During the Purim holiday in 1942, the Goldstein family gathered for a traditional Purim feast in their home in the town of Érmihályfalva (Hungary). The neighbor's children entered singing festive Purim songs and received mishloah manot; the Goldstein children were dressed in carnival costumes to celebrate the joy of the holiday. This photograph captures Miriam Goldstein (on the left) dressed as a Roma girl and her sister Sara (on the right) dressed as a Romanian soldier. Two years later, the German army occupied Hungary. The Goldstein family was deported to the Oradea ghetto and a month later to Auschwitz, where the parents, Sheva and Yoel, and their three young children, Avraham, Aharon and Chaya, were murdered. Although Miriam, Sara and their other sister Beila were moved from one labor camp to another, they managed to stay together. Their mutual support fortified their determination to remain alive. The conditions in the labor camps did not permit the observance of tradition as was customary in their childhood home, but the sisters continued to pray from memory. They were finally lliberated in the Salzwedel concentration camp in April 1945; a year later, Sara and Miriam immigrated to Eretz Israel.

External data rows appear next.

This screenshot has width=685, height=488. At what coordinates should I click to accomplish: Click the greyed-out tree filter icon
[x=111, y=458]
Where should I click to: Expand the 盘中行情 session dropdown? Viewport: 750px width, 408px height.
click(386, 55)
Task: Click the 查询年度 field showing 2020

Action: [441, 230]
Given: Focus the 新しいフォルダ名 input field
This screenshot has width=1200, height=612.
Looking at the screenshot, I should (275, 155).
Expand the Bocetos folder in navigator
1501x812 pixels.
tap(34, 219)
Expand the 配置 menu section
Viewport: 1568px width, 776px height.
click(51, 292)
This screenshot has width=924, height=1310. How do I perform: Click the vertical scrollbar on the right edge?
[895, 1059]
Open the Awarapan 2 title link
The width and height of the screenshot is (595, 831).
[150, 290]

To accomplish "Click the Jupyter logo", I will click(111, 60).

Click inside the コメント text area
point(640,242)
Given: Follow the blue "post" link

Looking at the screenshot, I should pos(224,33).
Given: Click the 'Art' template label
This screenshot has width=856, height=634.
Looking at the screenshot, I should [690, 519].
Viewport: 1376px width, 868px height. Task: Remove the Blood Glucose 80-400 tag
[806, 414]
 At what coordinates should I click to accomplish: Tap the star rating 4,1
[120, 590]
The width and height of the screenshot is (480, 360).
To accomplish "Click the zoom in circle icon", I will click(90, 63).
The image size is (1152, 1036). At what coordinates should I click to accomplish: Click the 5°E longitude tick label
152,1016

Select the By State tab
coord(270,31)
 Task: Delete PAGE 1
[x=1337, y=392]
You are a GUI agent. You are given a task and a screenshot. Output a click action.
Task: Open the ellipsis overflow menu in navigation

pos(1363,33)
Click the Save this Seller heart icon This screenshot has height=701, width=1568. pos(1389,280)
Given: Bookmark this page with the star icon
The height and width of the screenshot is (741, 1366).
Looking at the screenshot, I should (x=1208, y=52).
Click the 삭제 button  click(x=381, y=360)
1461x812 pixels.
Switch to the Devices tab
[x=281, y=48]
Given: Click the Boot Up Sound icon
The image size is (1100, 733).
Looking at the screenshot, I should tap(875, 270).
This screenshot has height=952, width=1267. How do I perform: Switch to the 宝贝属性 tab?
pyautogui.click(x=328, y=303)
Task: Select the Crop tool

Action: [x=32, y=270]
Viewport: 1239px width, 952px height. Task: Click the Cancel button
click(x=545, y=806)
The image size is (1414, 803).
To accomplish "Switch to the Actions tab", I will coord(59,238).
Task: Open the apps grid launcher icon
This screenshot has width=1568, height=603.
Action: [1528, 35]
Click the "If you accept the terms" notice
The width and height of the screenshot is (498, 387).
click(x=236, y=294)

During a collection day for Yad Vashem's "Gathering the Fragments" national campaign that took place in the Ramat Tamir neighborhood in Jerusalem, Miriam and Sara nee Goldstein donated precious family photographs documenting the joy of a Jewish family celebrating Purim on the eve of the Shoah.
Yad Vashem has been gathering Holocaust-era documentation and artifacts like these in Israel and around the world since its inception. Despite the efforts made to gather these vital effects, many millions more remain scattered across the globe, in the private possession of Holocaust survivors and their families. Therefore, in 2011 Yad Vashem launched its "Gathering the Fragments" campaign to rescue personal Holocaust-era items. So far some 10,800 survivors and family members have donated some 241,000 items, including 93,000 photographs, to Yad Vashem for safekeeping.